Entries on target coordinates
###

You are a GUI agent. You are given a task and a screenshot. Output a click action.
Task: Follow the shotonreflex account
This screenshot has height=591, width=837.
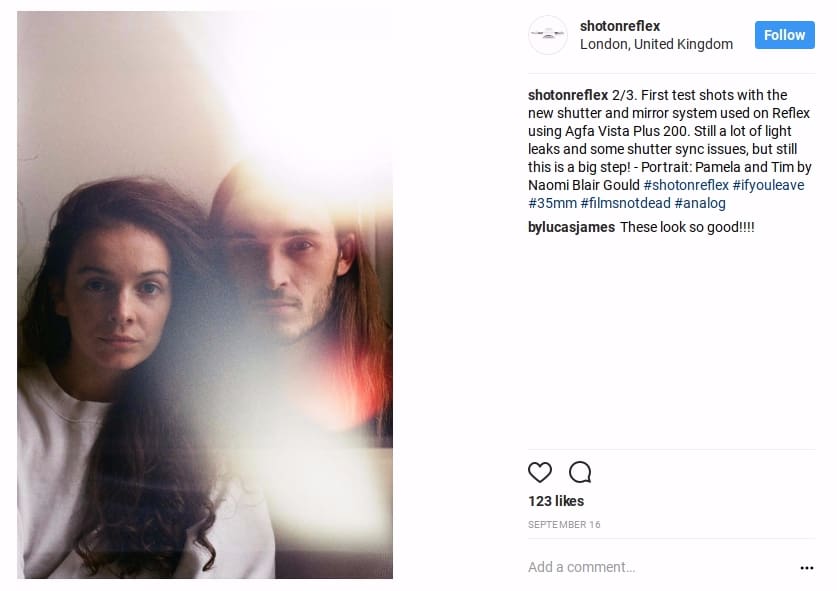point(784,35)
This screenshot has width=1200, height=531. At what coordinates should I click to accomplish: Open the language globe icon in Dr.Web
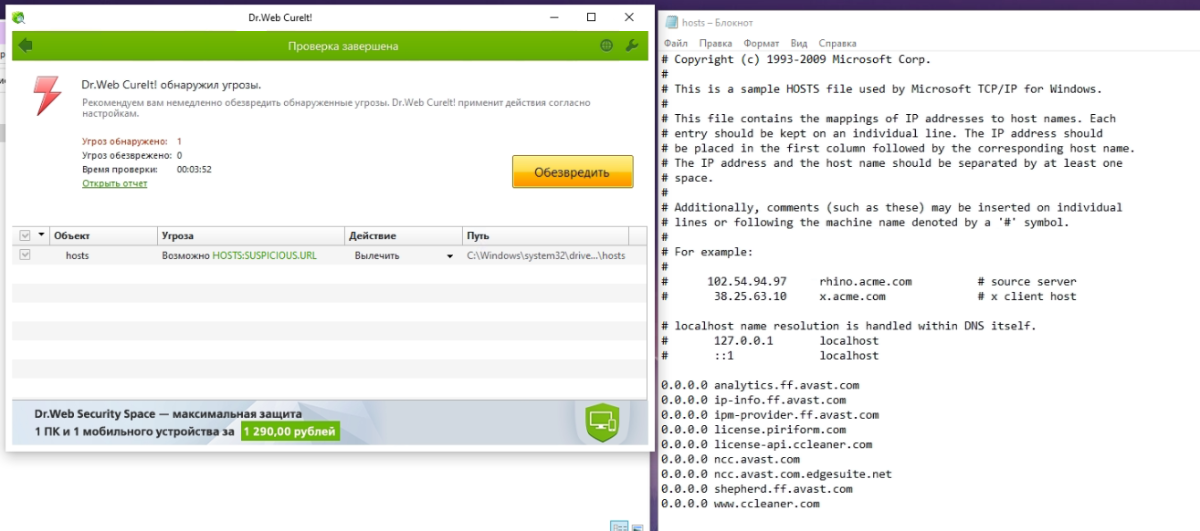(x=606, y=45)
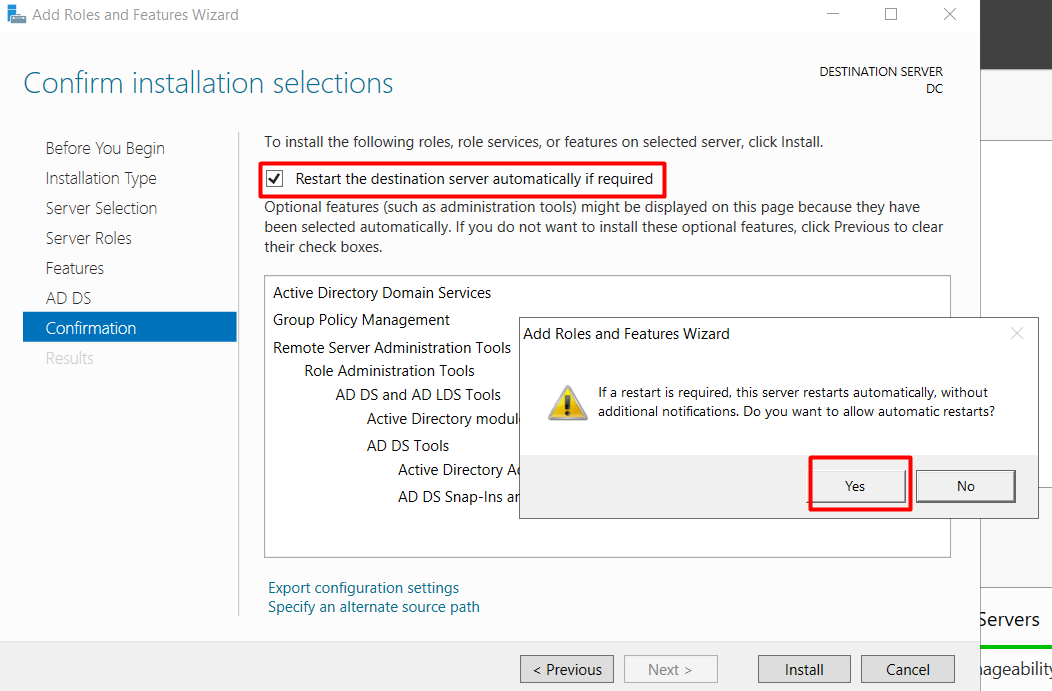Select the Features step in sidebar
Viewport: 1052px width, 691px height.
(x=74, y=268)
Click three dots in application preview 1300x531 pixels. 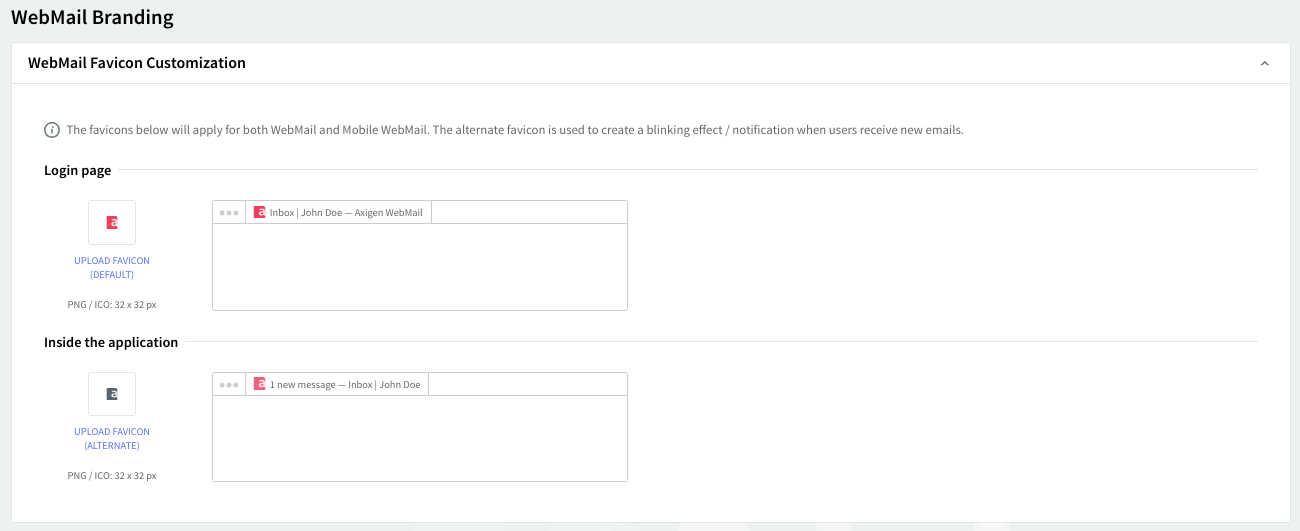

###

(EXERCISE GOAL): Reproduce the lines of the listing from the one containing "This screenshot has width=1200, height=531." through the end of the listing, with pictures omitted.

(OUTPUT):
This screenshot has width=1200, height=531. At what coordinates should I click to accomplish: Open the language globe icon in Dr.Web
(x=606, y=45)
Select the Features step in sidebar
Viewport: 1052px width, 691px height.
(x=74, y=268)
Click three dots in application preview 1300x531 pixels. 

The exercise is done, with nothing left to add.